Already there are gross examples of abusive and frankly idiotic tests being used to measure teacher effectiveness. One example comes from Colorado where 6-year-olds were subjected to an art test. 

On exam day in Sabina Trombetta's Colorado Springs first-grade art class, the 6-year-olds were shown a slide of Picasso's "Weeping Woman," a 1937 cubist portrait of the artist's lover, Dora Maar, with tears streaming down her face. It is painted in vibrant -- almost neon -- greens, bluish purples, and yellows. Explaining the painting, Picasso once said, "Women are suffering machines."

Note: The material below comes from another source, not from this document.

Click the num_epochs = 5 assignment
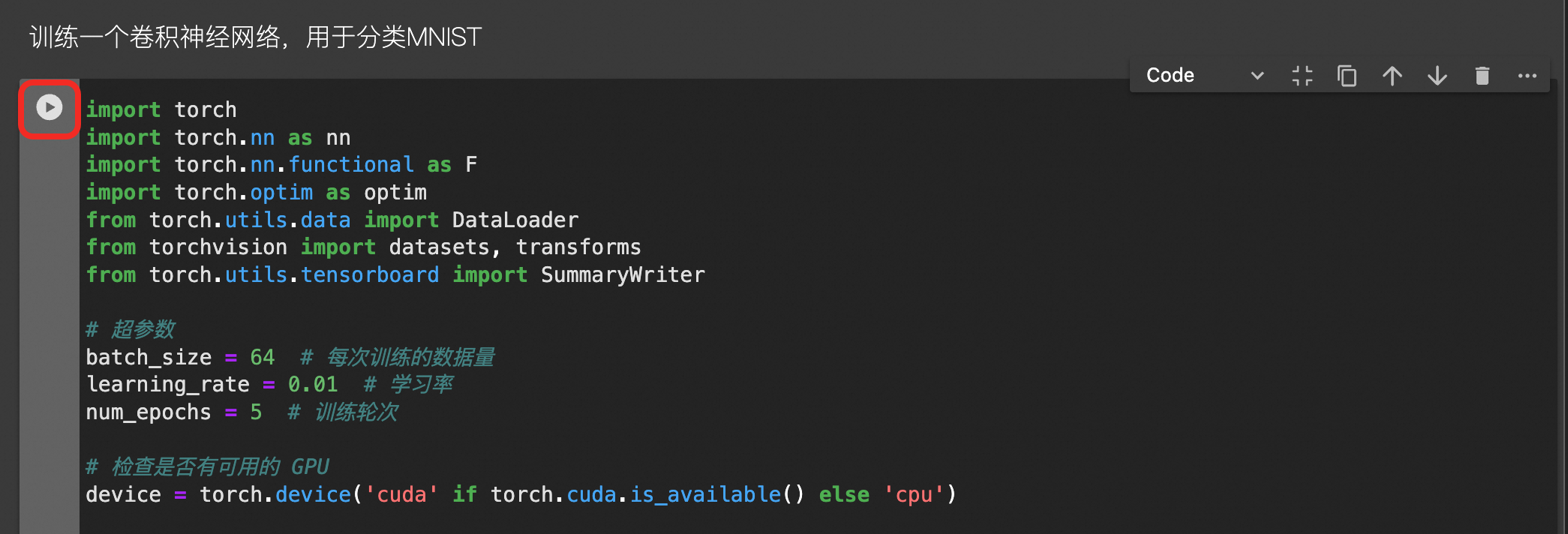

The test asked the first-graders to look at "Weeping Woman" and "write three colors Picasso used to show feeling or emotion." (Acceptable answers: blue, green, purple, and yellow.) Another question asked, "In each box below, draw three different shapes that Picasso used to show feeling or emotion." (Acceptable drawings: triangles, ovals, and rectangles.) A separate section of the exam asked students to write a full paragraph about a Matisse painting.

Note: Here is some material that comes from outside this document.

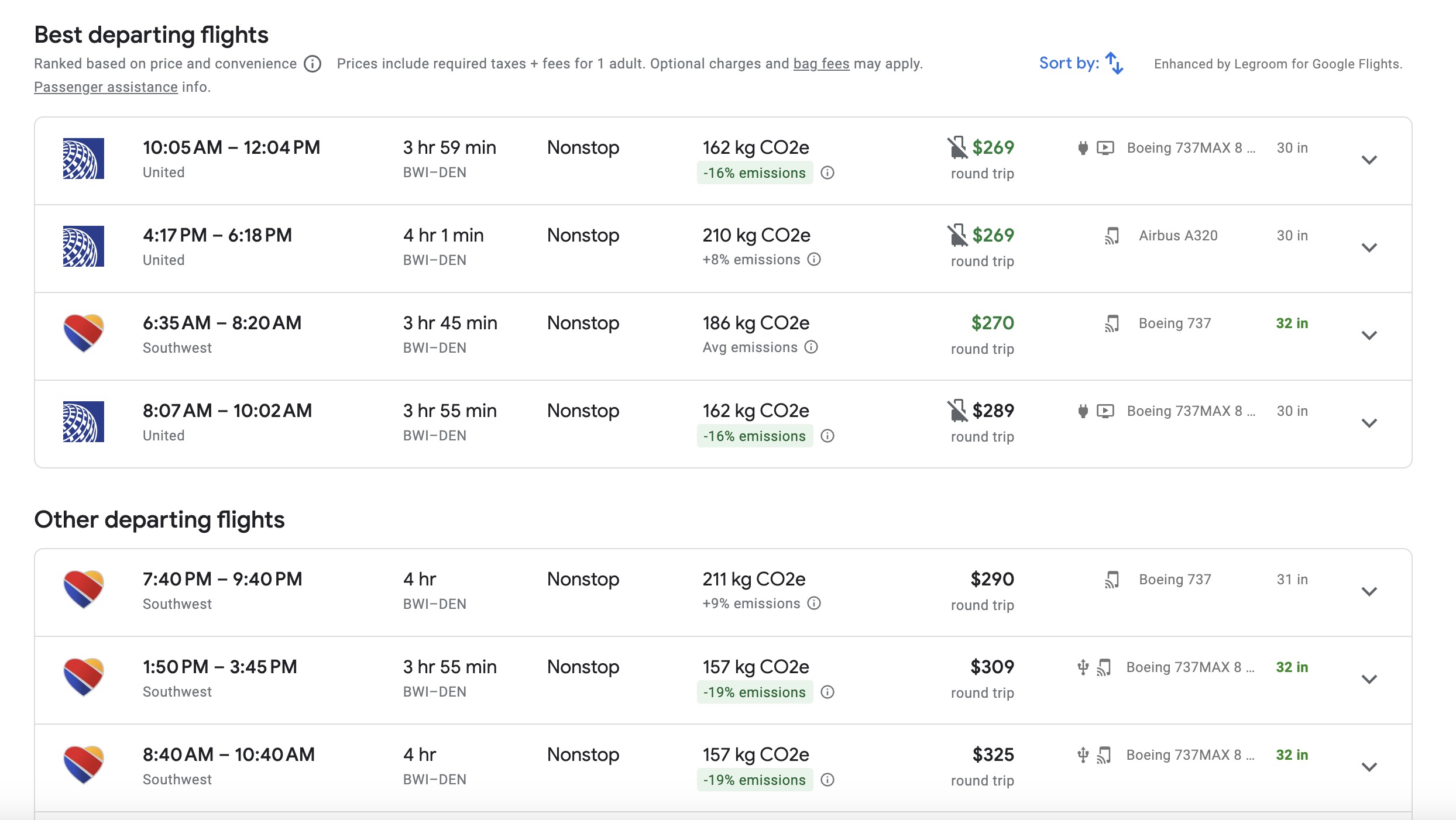Click the Southwest logo on the 7:40 PM flight

[84, 590]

In a 29-year-career as an educator and as a working artist, I cannot think of anyone I have met who would subject children to such a test as a means to measure students' understanding of a state's fine arts standards.

IV. Effectiveness

To be sure, understanding teacher and administrator effectiveness is complex and needs to be determined locally.  It is a mistake to think student performance on a single measure is a reliable indicator of a teacher's capacity to teach. Further, we have additional concerns when the test content is so disconnected from the century we live in. Using the results from that same out of date state test to measure teachers like Dr. Honoria, Ms. Carmen and Ms. Joseph  who are engaging students in aesthetic and complex learning is foolish at best.